The calendar had a nervous breakdown in June. It took a month off.
Why is June such a popular month for weddings? Because the bride and groom get a lot of showers.
I'm so excited for June, I'm beside myself.
My grandfather invented the cold air balloon but it never really took
off.
I hate funerals — I'm not a mourning person.
When she saw her first strands of gray hair, she thought she’d dye.
Once you’ve seen one shopping center, you’ve seen a mall.
It's hard to explain puns to kleptomaniacs because they always take things literally.
Becoming a vegetarian is a huge missed steak.
The other day she tried to make a chemistry joke but got no reaction.
It’s funny — England doesn’t have a kidney bank but has a Liverpool.
Acupuncture is a jab well done.
Why did the grape stop in the middle of June? Because it ran out of juice.
Why did the teacher wear sunglasses during June classes? Because her students were so bright.

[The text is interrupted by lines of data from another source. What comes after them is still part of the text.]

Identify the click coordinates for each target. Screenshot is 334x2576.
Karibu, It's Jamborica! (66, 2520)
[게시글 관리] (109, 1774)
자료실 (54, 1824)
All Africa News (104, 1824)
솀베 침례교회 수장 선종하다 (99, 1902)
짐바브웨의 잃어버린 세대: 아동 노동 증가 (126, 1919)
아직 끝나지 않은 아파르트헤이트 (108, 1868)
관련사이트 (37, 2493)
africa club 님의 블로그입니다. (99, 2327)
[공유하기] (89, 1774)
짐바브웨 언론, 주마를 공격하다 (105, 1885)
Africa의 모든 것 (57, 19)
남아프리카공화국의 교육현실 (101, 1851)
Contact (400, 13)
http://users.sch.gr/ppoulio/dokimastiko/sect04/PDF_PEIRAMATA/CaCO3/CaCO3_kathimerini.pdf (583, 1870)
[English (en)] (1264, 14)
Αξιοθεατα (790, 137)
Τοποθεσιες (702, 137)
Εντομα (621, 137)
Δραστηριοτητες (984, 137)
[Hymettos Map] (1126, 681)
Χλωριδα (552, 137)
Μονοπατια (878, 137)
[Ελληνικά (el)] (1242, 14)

Why did the tomato turn red in June? Because it saw the salad dressing!
June is my favourite month - it's when I finally get to break out my
summer puns.
Why was the math book sad in June? Because it had too many problems.
Why do golfers love June? Because it's the perfect time to hit the
green.
June is the month when I finally get to enjoy some sun and fun and stop being so solstice-tent.